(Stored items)
● ● ● ● ● ● ●
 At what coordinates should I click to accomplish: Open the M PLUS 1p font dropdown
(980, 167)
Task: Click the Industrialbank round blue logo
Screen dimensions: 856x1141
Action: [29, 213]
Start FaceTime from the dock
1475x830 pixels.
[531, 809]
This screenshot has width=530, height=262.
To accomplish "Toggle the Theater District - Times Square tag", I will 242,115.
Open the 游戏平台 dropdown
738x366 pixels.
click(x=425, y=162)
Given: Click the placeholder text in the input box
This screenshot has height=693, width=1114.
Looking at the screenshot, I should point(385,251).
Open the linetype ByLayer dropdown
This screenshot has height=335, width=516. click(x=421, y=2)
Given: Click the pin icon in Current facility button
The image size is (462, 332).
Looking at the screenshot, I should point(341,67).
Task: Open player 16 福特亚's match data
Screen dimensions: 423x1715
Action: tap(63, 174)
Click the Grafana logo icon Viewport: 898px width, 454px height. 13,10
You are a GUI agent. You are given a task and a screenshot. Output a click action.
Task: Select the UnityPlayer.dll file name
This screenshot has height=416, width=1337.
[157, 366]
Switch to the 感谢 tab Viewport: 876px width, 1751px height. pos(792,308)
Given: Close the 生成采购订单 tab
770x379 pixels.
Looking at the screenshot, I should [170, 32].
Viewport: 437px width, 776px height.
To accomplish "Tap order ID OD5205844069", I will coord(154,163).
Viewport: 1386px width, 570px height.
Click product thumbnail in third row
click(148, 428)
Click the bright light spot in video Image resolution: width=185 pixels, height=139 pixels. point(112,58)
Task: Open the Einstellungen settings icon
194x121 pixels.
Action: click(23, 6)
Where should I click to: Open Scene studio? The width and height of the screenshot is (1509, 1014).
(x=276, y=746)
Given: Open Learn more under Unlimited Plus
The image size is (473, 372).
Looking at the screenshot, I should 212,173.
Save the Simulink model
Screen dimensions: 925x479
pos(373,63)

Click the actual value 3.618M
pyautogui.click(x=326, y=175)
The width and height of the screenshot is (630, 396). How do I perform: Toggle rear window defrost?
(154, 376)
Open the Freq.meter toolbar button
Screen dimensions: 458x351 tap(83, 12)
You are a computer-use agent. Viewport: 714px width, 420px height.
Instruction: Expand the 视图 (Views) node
● ● ● ● ● ● ●
THE TASK »
Would you print, exactly as written, every line above from the one holding "Open the linetype ByLayer dropdown" through the one holding "You are a GUI", with both included and no other lines?

OUTPUT FOR THIS TASK »
Open the linetype ByLayer dropdown
This screenshot has height=335, width=516. click(x=421, y=2)
Given: Click the pin icon in Current facility button
The image size is (462, 332).
Looking at the screenshot, I should point(341,67).
Task: Open player 16 福特亚's match data
Screen dimensions: 423x1715
Action: tap(63, 174)
Click the Grafana logo icon Viewport: 898px width, 454px height. 13,10
You are a GUI agent. You are given a task and a screenshot. Output a click action.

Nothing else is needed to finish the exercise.